C++ Get byte representation of unordered_set *without* serialization


In a distributed computing setup, I want to send an unordered_set to many nodes. I am aware of serialization in C++ e.g. by using boost::serialization. My beef with serialization is that I'm facing the costs to rebuild the unordered_setdata structure on every node after receiving the serialized data.

My idea is to write a custom allocator for unordered_set that allocates a fixed size of contiguous memory and returns the starting memory address after allocation. Then I want to grab the byte representation of the unordered_set, sent it over the wire, and tell the receiving node that this chunk of memory is an unordered_set.

Would that work? Do you guys have alternative ideas how to tackle my problem? Or do you have any relevant pointers e.g. to writing such an allocator?
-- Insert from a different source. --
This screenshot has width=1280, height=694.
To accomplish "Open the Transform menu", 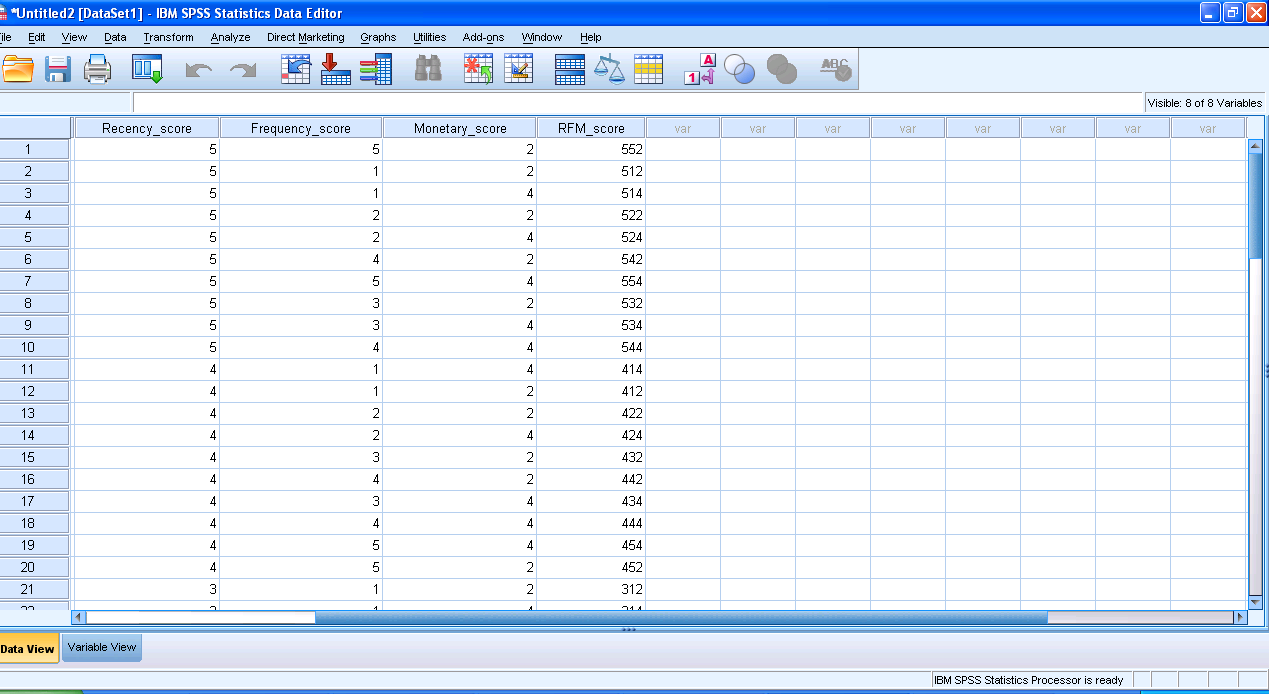I will click(x=168, y=37).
Any feedback is appreciated.

Thank you!


Solution

  • This is probably a bad idea for several reasons:

    1. Often the implementation of hash from one machine to the next is going to differ, so your hash table wouldn't be valid any more on the receiving machine.
    2. The hash table implementation often will contain pointers. You can't just copy pointers from one machine to another; they're absolute addresses (on most platforms).
    3. It is possible that the sending machine and receiving machine have different byte order (say the sending machine is x86 and the receiving machine is POWER (e.g. an XBox), in which case the results you'll get will be complete gibberish.

    I would just send over a list of key/value pairs. Insert them into a hash table constructed on the receiving end.

    Also, keep in mind when sending something over the wire often the processing power cost is minor compared to bandwidth costs. Hash tables are space-inefficient -- they need lots of empty buckets in order to maintain near-O(1) performance. As a result, it is likely that overall performance would be worse even if you could implement a way to send the hash table across the wire as-is.